*WHAT YOU SHOULD DO*
In the book review, who painted the portrait of the young Fairbairn on the front cover?

[start of TEXT TO READ]

A Life is Too Short by Nicholas Fairbairn - review by Patrick Taylor-Martin

Patrick Taylor-Martin

Nothing but the Trews

A Life is Too Short

By

Quartet 229pp £11.95
 

A life may well be too short; the same cannot always be said of a book. This is the first volume of Nicholas Fairbairn’s autobiography. The front cover shows a shock haired figure with wild eyes wearing an opera cloak and a wing collar. It might be a mad nineteenth century composer, or a magician. In fact, it is a portrait of the young Fairbairn by Alan Sutherland. It hangs in the drawing room at Fordell Castle where the present day Fairbairn, now bald as an egg, is shown, on the back cover, clutching a Siamese cat and wearing tartan trews. For all the baronial accoutrements of stone walls and coats of arms, the room somehow suggests, with its low slung modern sofas and dubious looking Louis Quinze furniture, a place in Surrey or even Texas rather than a castle in Fife.

[end of TEXT TO READ]
[start of RECORDS PROVIDED]

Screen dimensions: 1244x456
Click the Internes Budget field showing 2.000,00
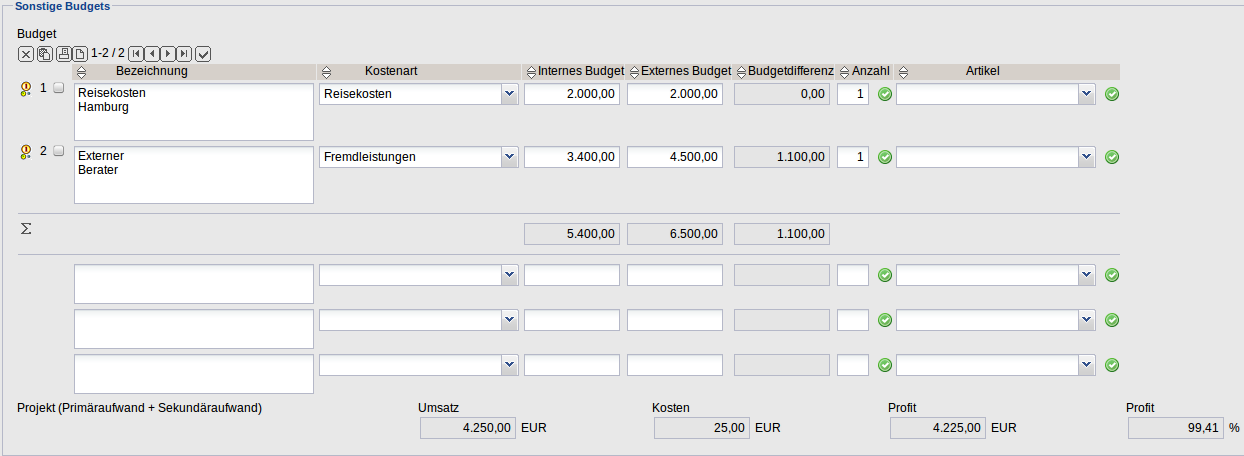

[end of RECORDS PROVIDED]
[start of RECORDS PROVIDED]

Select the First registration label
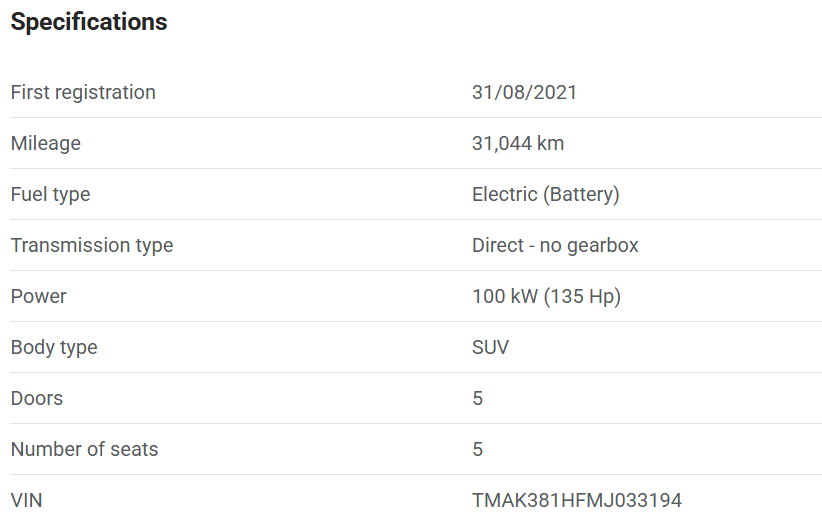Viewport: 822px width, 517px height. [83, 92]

[end of RECORDS PROVIDED]

*ANSWER TO THE PROBLEM*
Alan Sutherland